### PASSAGE SHOWN
Start of Block

    New narrower versions of the Son of Sam law have been enacted in many US states since that case. It’s also important to remember that the Son of Sam law does not prevent a convicted felon from writing creatively about their crimes (“Warden, remove that inmate’s pen and paper!”), the law is written to ensure criminals are not allowed to *financially profit* from that creative work. It’s basically a tax on the criminal to forgo any profits he might receive from his crime. Many states also usually give those seized profits to victims.

  3. m.snowe

    *its. Bad grammar!

  4. Sharonapple

    Is it romantic? Marie is clearly in love with Silver, but he never really responds in kind. Even if they weren’t found out, the relationship is doomed. Will wants out. He’s attentive and yet withdrawing after the abortion. When Silver leaves Marie the message that the end will be a “relief,” I always got the sense that it was probably true on his part.

    A comparison could be made to Abelard and Heloise — an older teacher with a much younger student have an illicit affair, but Abelard and Heloise strugge to be together. It took castration to end their relationship. Abelard at least believed himself to be in love. Never got that sense on Silver’s part. Never got the sense that Siver was feeling overwhelmed by passion.

    And there were other things that bugged about the book — yes things that gave the sense that he’s trying to rewrite the past and make it better. In the ARC copy I have, at the start of the novel one of the chapter headings is Marie 22 (the same age as the real-life person the character was based on). The fact that he has Marie describe him as almost an ideal lover in one of the chapters — patient, and asking her what she want. (Not so ideal considering the fact that they don’t really discuss birth control. The only thing that jumped out at me was the condom he used the first time they end up in bed.)

End of Block

### PARTS OF THE EXERCISE
- 1) Translate this sentence from the passage into Spanish: "Many states also usually give those seized profits to victims."
- 2) According to the passage, what is one of the chapter headings at the start of the novel in the ARC copy?
- 3) Set down the part of the passage that begins at the words "And there were" and stops after "up in bed.)".

### Data entries
Start of Block

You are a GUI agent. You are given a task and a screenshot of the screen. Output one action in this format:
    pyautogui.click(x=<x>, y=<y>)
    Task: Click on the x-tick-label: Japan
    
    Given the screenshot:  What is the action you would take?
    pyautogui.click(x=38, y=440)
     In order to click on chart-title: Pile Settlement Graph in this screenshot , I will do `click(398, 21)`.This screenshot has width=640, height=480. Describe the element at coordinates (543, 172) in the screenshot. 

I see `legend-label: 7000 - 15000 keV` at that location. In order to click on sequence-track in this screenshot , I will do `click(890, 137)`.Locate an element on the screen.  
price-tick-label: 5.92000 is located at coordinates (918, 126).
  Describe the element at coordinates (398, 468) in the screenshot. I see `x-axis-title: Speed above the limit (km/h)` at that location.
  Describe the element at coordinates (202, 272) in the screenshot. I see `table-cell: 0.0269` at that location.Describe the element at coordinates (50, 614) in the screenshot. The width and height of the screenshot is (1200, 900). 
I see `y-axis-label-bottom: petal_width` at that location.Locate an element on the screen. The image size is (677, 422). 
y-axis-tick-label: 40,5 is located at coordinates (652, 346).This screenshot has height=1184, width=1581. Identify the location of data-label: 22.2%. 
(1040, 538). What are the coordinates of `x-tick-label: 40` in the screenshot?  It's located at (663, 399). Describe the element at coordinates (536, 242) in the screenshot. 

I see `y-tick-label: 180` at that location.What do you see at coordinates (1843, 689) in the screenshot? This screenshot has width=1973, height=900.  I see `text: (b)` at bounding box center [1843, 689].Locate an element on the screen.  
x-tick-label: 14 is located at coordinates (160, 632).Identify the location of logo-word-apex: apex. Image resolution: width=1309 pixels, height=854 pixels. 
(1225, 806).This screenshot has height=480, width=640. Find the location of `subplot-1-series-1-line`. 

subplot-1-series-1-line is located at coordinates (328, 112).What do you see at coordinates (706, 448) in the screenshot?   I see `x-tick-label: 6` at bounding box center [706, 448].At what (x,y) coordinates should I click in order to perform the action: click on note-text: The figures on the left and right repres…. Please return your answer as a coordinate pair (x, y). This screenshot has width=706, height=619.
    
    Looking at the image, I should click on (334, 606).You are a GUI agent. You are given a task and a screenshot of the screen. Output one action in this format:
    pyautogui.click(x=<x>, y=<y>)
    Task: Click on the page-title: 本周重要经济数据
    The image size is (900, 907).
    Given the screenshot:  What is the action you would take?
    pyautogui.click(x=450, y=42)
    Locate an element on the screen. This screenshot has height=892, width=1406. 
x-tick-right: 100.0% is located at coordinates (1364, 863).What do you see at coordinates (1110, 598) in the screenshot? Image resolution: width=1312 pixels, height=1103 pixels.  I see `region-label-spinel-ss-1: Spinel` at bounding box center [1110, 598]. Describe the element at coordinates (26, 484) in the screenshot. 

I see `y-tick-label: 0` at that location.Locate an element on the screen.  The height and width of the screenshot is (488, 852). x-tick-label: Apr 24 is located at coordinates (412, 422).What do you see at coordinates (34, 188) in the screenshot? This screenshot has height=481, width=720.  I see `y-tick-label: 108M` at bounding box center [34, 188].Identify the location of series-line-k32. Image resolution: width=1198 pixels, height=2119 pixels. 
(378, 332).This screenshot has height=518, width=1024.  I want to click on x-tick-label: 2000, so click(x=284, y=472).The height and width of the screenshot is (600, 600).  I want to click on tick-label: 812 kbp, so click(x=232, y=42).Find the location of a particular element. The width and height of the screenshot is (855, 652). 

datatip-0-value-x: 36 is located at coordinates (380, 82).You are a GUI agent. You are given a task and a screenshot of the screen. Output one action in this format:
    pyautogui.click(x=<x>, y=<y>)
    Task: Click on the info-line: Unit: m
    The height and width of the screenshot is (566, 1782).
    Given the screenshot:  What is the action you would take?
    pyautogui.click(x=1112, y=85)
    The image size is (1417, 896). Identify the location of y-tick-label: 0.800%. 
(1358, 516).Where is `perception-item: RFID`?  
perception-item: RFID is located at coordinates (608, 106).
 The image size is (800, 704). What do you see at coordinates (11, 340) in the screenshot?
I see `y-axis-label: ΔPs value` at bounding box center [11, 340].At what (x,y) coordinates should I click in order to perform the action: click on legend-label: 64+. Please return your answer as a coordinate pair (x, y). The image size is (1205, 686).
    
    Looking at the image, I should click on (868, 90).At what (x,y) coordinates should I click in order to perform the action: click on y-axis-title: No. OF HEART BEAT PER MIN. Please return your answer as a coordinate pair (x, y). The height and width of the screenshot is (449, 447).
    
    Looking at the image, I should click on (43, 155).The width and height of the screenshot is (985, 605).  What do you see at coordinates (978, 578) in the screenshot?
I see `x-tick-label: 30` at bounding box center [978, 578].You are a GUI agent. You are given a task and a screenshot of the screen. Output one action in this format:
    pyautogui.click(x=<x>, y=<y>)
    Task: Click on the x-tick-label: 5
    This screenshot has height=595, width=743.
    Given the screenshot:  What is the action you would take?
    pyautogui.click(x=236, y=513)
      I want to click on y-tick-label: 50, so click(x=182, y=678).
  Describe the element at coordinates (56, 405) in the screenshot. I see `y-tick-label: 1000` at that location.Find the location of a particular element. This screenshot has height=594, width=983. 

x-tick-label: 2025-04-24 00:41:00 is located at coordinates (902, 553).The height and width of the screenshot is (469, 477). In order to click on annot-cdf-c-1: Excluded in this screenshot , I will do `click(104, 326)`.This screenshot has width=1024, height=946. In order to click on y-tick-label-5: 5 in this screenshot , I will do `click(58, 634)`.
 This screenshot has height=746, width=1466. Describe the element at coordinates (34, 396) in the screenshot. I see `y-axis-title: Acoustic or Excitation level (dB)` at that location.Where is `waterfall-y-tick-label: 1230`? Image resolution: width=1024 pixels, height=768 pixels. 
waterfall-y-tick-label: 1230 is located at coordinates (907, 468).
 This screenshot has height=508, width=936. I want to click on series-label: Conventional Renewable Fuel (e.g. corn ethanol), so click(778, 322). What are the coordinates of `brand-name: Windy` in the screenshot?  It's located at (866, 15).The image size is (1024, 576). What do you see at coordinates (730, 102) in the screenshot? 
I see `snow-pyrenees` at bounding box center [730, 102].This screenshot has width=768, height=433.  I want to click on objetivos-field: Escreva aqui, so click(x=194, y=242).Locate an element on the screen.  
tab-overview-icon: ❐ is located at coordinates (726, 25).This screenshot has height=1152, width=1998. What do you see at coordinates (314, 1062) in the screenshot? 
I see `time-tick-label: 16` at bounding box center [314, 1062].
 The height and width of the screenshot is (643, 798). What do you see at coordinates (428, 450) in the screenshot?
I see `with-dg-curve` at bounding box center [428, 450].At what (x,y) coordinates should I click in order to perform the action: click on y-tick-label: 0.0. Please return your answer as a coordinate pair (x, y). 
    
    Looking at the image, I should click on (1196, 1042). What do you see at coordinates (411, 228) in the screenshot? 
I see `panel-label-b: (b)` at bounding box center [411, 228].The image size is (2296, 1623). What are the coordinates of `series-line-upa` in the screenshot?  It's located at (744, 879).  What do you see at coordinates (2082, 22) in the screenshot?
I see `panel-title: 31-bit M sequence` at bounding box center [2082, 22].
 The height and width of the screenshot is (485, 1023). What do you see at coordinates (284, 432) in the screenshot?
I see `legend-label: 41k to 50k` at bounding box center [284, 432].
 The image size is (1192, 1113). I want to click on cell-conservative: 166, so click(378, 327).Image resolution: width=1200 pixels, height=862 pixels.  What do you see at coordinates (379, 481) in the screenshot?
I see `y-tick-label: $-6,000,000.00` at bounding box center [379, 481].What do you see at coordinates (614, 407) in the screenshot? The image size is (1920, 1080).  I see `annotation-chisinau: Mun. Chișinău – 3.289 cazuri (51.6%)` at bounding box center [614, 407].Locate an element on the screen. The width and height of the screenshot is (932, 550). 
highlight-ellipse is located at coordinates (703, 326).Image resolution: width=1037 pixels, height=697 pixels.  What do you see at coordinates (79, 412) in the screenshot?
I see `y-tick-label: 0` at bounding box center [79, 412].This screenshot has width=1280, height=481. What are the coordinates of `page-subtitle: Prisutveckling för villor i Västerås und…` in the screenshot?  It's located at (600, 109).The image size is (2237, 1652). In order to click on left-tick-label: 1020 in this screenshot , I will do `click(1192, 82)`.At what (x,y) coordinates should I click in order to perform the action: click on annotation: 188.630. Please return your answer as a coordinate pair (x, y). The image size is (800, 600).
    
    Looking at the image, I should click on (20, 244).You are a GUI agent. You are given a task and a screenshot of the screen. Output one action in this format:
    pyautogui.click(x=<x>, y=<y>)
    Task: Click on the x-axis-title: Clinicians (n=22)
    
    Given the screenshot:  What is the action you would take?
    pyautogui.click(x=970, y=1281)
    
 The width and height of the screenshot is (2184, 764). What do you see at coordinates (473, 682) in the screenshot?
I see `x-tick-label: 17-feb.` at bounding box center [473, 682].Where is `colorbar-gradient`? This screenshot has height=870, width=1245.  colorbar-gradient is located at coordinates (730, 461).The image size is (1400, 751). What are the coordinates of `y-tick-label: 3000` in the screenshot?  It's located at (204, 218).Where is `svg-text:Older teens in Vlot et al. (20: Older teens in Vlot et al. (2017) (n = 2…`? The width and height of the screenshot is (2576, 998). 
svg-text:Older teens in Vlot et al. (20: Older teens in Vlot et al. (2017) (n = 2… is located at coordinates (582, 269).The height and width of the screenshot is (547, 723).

End of Block

### OUTPUTS FOR THE TASKS
- 1) Muchos estados también suelen entregar esas ganancias incautadas a las víctimas.

- 2) Marie 22

- 3)
And there were other things that bugged about the book — yes things that gave the sense that he’s trying to rewrite the past and make it better. In the ARC copy I have, at the start of the novel one of the chapter headings is Marie 22 (the same age as the real-life person the character was based on). The fact that he has Marie describe him as almost an ideal lover in one of the chapters — patient, and asking her what she want. (Not so ideal considering the fact that they don’t really discuss birth control. The only thing that jumped out at me was the condom he used the first time they end up in bed.)